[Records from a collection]
==*==

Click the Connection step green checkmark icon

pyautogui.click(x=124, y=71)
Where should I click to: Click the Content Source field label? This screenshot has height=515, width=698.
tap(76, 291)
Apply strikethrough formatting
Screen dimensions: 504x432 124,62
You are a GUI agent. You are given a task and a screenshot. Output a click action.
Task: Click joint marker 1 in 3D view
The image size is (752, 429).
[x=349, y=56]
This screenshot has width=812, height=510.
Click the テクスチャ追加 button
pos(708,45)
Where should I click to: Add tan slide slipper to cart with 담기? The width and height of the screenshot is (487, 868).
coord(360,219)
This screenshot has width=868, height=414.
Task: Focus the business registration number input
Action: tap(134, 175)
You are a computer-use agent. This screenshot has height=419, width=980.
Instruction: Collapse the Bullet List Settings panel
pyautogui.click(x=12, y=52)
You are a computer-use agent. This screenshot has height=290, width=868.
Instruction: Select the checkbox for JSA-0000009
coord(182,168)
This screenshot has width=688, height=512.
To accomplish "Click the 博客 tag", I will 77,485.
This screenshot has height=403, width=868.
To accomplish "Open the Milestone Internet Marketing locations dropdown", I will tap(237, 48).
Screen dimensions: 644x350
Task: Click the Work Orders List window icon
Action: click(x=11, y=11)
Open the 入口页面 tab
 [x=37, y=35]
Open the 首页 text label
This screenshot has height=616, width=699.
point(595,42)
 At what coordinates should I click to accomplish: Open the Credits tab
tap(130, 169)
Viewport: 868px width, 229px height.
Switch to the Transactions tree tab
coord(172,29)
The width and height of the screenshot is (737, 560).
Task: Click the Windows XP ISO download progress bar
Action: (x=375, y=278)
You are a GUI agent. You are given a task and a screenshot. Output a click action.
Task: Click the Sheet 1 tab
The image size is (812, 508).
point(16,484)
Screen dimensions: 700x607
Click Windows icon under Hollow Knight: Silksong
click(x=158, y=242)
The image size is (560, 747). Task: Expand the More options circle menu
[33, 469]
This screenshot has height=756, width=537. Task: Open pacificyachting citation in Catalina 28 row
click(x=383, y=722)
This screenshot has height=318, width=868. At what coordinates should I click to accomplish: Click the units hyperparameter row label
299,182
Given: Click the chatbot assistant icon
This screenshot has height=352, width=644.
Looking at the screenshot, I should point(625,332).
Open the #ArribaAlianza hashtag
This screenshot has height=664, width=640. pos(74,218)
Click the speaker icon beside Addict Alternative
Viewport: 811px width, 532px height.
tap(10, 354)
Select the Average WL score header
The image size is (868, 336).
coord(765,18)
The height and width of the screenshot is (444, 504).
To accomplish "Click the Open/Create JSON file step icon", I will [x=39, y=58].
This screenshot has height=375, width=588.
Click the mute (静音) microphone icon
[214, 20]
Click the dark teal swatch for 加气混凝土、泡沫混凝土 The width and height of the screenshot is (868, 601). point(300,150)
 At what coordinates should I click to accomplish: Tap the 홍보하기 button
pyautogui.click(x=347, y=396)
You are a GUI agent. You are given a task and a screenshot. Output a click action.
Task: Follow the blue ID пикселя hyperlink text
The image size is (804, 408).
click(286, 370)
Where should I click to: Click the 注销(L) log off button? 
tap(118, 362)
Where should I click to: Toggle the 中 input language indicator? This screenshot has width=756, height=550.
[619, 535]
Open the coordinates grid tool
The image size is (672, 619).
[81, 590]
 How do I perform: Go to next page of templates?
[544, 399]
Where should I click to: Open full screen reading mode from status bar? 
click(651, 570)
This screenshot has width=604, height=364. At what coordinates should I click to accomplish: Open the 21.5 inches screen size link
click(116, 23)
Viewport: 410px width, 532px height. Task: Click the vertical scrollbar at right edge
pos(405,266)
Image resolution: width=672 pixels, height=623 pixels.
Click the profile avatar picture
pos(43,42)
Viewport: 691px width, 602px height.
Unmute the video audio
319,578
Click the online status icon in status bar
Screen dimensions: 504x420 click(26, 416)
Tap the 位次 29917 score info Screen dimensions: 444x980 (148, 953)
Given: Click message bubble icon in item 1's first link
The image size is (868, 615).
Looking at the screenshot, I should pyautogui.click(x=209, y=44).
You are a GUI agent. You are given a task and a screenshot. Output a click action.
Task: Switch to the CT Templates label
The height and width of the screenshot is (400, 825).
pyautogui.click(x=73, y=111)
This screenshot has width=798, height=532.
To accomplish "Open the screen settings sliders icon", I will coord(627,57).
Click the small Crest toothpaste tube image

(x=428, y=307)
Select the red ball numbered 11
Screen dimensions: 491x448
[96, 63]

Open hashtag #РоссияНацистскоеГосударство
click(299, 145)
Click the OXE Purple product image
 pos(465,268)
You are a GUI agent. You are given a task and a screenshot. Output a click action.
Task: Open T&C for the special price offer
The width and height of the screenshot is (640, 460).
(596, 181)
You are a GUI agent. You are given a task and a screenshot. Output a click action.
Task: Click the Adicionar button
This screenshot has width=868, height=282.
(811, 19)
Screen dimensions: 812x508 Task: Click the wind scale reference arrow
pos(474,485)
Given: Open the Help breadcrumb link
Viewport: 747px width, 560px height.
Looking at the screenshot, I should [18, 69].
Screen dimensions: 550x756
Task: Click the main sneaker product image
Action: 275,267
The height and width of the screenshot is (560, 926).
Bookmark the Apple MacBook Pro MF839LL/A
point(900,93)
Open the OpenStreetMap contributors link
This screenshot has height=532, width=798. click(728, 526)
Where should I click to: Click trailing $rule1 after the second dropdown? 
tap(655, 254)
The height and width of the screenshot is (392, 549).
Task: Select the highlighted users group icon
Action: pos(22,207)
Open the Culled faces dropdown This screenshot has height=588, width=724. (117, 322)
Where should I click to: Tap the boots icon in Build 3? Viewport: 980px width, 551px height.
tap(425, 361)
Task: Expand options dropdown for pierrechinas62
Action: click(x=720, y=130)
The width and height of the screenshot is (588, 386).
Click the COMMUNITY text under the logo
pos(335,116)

==*==

* **WHAT IS EXPECTED**: Lines with "computer": find them in the data and copy each one.

* **OUTPUT FOR THIS EXERCISE**:
You are a computer-use agent. This screenshot has height=419, width=980.
You are a computer-use agent. This screenshot has height=290, width=868.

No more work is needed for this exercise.